[WORK REQUEST] Print the data below exactly, but only the lines from the one containing "This screenshot has height=690, width=703." down to the one containing "Task: Tap small avatar beside 那是于小彤", inclusive.

[PROVIDED DATA]
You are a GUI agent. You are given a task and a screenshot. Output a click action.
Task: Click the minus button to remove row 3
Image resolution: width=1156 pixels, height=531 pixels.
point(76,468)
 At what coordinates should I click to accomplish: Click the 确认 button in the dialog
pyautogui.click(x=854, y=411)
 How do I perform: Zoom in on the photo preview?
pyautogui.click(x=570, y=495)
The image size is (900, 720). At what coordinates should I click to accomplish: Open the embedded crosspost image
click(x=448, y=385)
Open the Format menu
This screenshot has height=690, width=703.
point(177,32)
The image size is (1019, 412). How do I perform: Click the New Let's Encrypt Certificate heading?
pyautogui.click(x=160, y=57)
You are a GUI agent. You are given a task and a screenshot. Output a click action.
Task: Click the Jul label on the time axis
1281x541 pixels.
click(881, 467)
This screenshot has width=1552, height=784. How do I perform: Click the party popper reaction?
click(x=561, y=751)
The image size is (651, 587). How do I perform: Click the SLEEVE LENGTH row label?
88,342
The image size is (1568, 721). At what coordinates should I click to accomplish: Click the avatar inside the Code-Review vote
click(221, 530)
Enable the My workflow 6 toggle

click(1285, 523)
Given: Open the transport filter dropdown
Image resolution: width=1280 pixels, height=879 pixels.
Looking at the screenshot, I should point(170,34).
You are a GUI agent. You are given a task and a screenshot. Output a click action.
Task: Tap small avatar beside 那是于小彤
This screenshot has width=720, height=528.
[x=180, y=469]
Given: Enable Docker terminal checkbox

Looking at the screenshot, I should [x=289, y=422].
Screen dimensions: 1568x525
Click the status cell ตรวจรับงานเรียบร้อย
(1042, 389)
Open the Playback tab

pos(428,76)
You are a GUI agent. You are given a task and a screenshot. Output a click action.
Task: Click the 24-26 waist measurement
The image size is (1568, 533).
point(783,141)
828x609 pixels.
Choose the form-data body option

[RESULT BELOW]
This screenshot has height=690, width=703.
point(177,32)
The image size is (1019, 412). How do I perform: Click the New Let's Encrypt Certificate heading?
pyautogui.click(x=160, y=57)
You are a GUI agent. You are given a task and a screenshot. Output a click action.
Task: Click the Jul label on the time axis
1281x541 pixels.
click(881, 467)
This screenshot has width=1552, height=784. How do I perform: Click the party popper reaction?
click(x=561, y=751)
The image size is (651, 587). How do I perform: Click the SLEEVE LENGTH row label?
88,342
The image size is (1568, 721). At what coordinates should I click to accomplish: Click the avatar inside the Code-Review vote
click(221, 530)
Enable the My workflow 6 toggle

click(1285, 523)
Given: Open the transport filter dropdown
Image resolution: width=1280 pixels, height=879 pixels.
Looking at the screenshot, I should point(170,34).
You are a GUI agent. You are given a task and a screenshot. Output a click action.
Task: Tap small avatar beside 那是于小彤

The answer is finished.